Source material =
========

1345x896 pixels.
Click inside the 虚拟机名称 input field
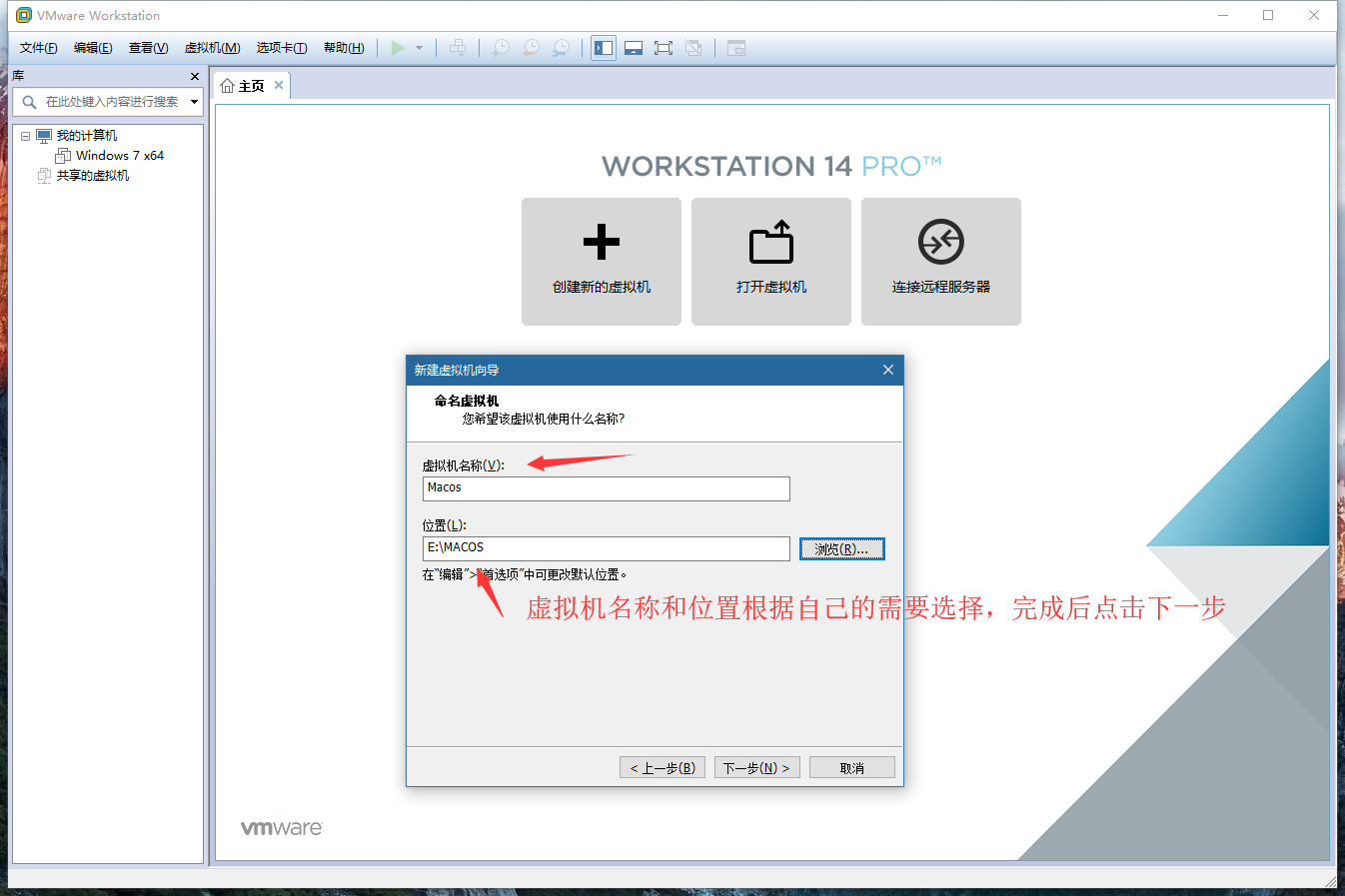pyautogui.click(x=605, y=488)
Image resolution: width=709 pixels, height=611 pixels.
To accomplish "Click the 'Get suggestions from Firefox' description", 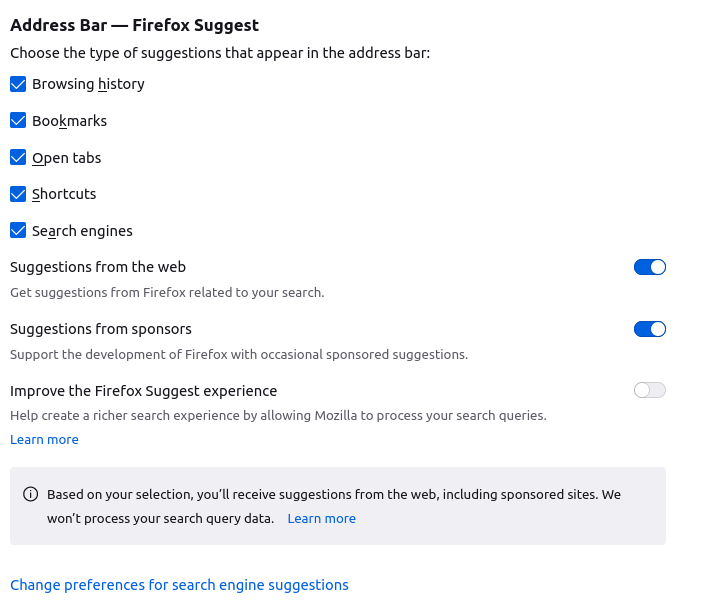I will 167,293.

========

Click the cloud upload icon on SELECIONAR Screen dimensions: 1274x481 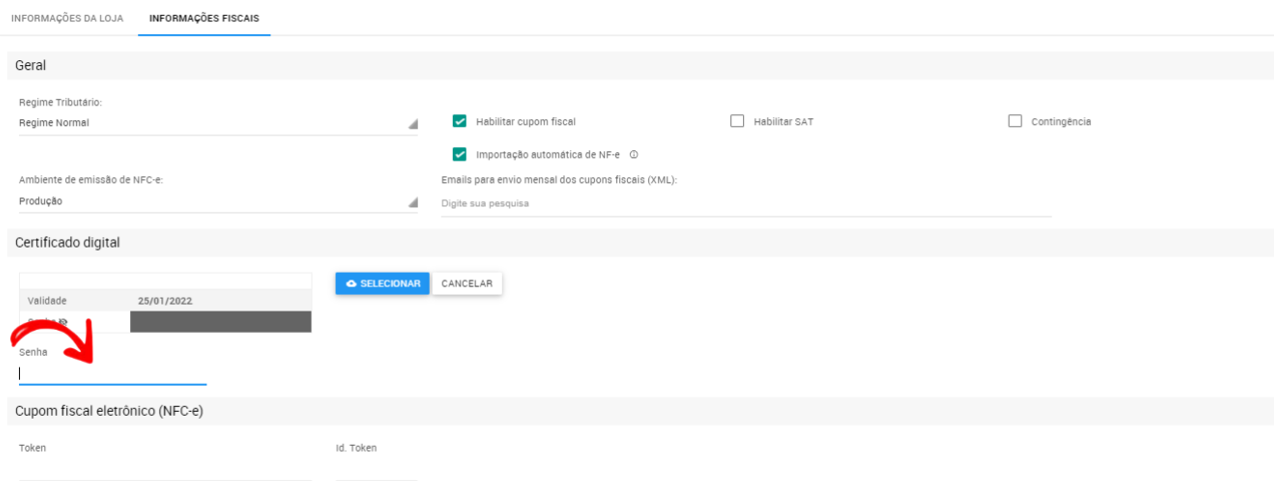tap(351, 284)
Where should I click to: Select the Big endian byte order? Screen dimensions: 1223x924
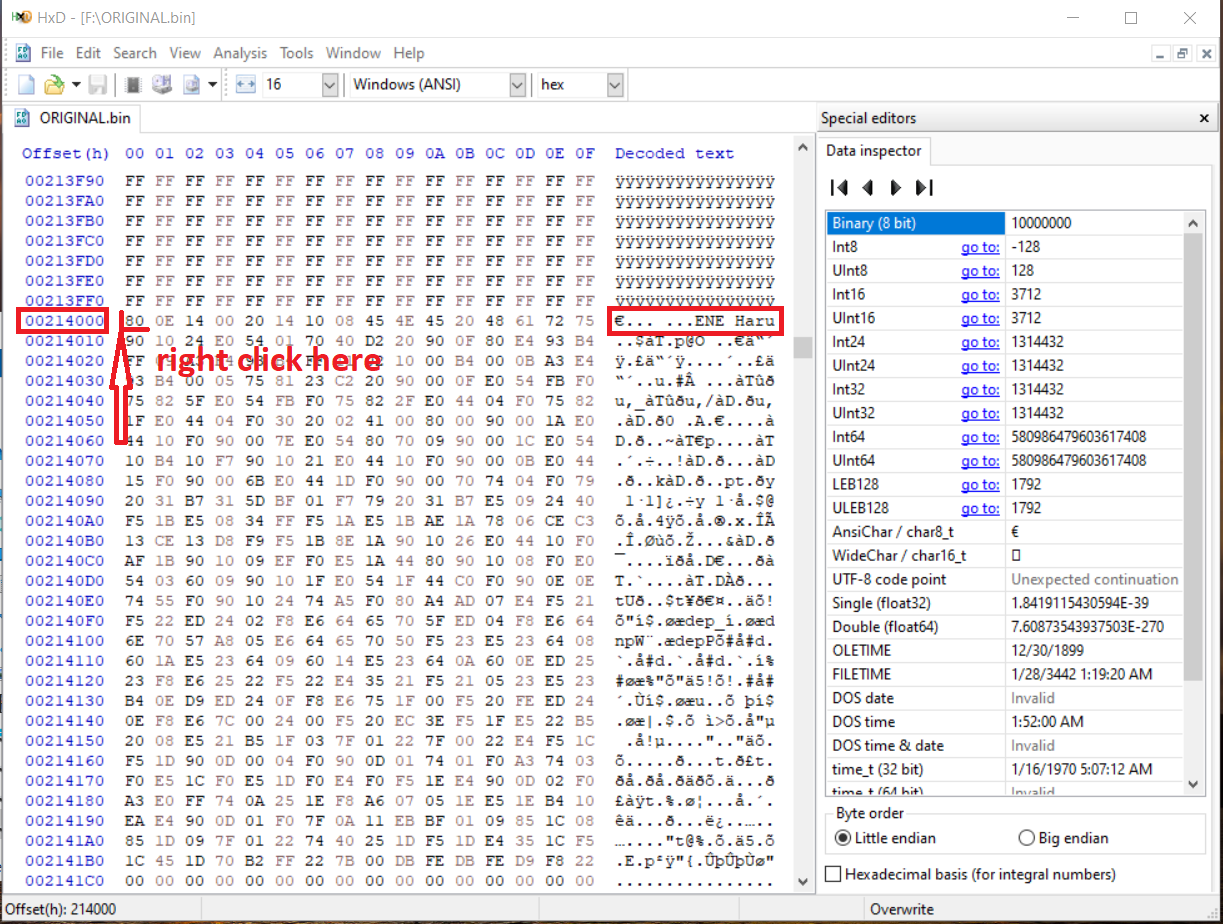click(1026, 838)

========

Exercise =
Lines that include the word "pixels" are to be extracted from the data above.

The answer =
1345x896 pixels.
Image resolution: width=709 pixels, height=611 pixels.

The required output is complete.